21. A vector is a set of two or more MDCs, called vector coordinates. The number of coordinates of a vector is called the dimension of the vector.

22. The operation of raising an element of the algebra V to a power equal to the natural number n is the operation of n-fold multiplication of the element V: n = V • V • V… • V (n times), where • is the designation of the multiplication operation.
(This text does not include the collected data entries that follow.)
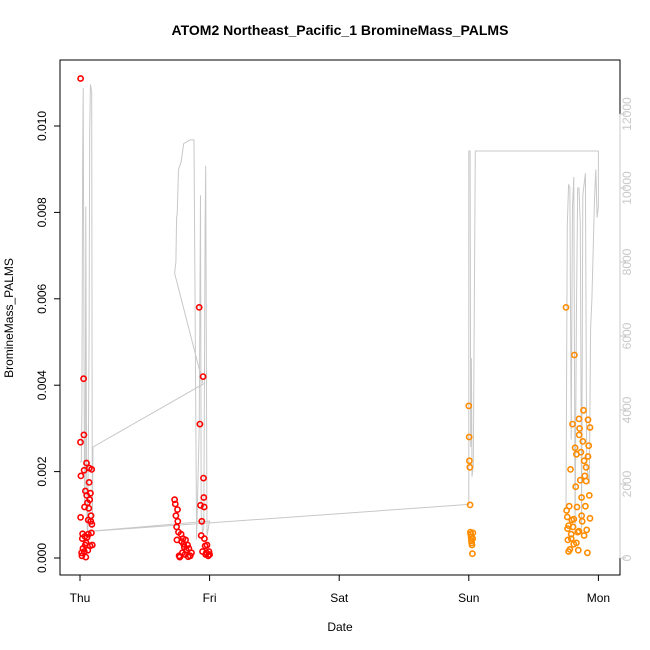 The width and height of the screenshot is (650, 650). I want to click on y-tick-label: 0.010, so click(42, 126).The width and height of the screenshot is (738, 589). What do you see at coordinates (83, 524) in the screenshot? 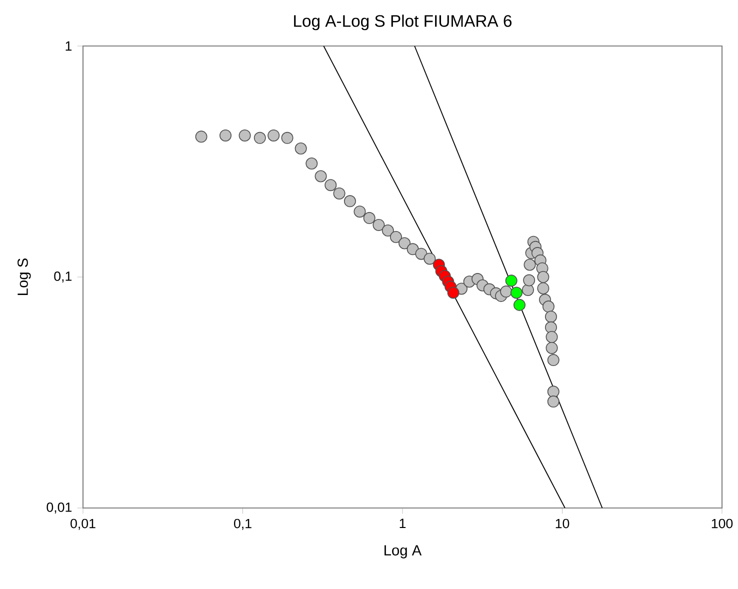
I see `x-tick-label: 0,01` at bounding box center [83, 524].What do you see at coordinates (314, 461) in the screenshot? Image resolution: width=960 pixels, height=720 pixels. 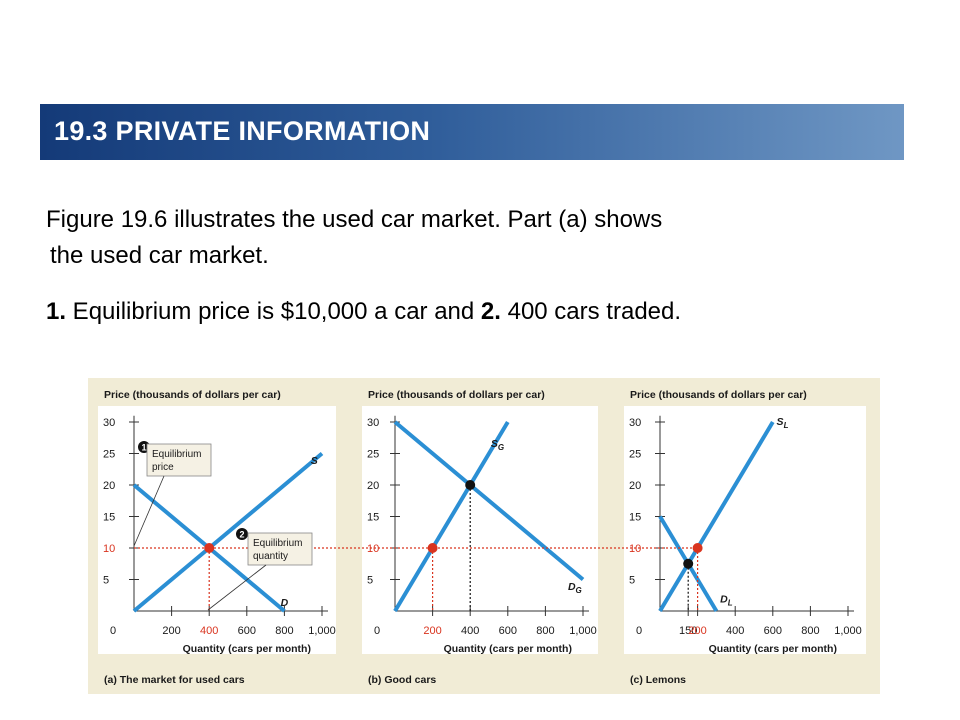 I see `panel-a-supply-label: S` at bounding box center [314, 461].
If the multiplication operation is associative, then algorithms for fast exponentiation can be applied, which allow you to quickly carry out exponentiation with a capacity of 1000 bits or more.

Claims (1)

A method for generating a common secret key of two remote subscribers of a telecommunication system, which consists in generating a finite set of algebraic elements Г with an associative operation of multiplication, forming a common element Z of a finite set of algebraic elements Г, the first subscriber generates his personal secret key and his public key in the form of an element Y _{1 of a} finite set of algebraic elements G, transmit the public key of the first subscriber Y _{1 to the} second subscriber, the second subscriber generates his personal secret key and his public key in the form of an element Y _{2 of a} finite set of algebraic elements G, transmit the public key of the second subscriber Y ₂ the first subscriber, the first subscriber generates a shared secret key in the form of an element K of a finite set of algebraic elements G, depending on the public key of the second subscriber Y ₂ and the private secret key of the first subscriber, and the second subscriber generates a shared secret key in the form of an element K of the final pl sets of algebraic elements Г, depending on the public key of the first subscriber Y ₁ and the private secret key of the second subscriber, characterized in that the first subscriber generates a public key Y ₁ by generating his private secret key in the form of an element R of a finite set of algebraic elements Г, which is right a local unit of a common element Z of a finite set of algebraic elements Г, and a natural number x ₁ and the subsequent generation of a public key Y ₁ according to the formula

the second subscriber generates a public key Y ₂ by generating his private secret key in the form of an element L of a finite set of algebraic elements G, which is the right-left local unit of a common element Z of a finite set of algebraic elements G, and a natural number x ₂ and subsequent generation of a public key Y ₂ according to the formula

moreover, as a finite set of algebraic elements Γ with an associative multiplication operation, a finite algebra with a non-commutative associative multiplication operation is generated.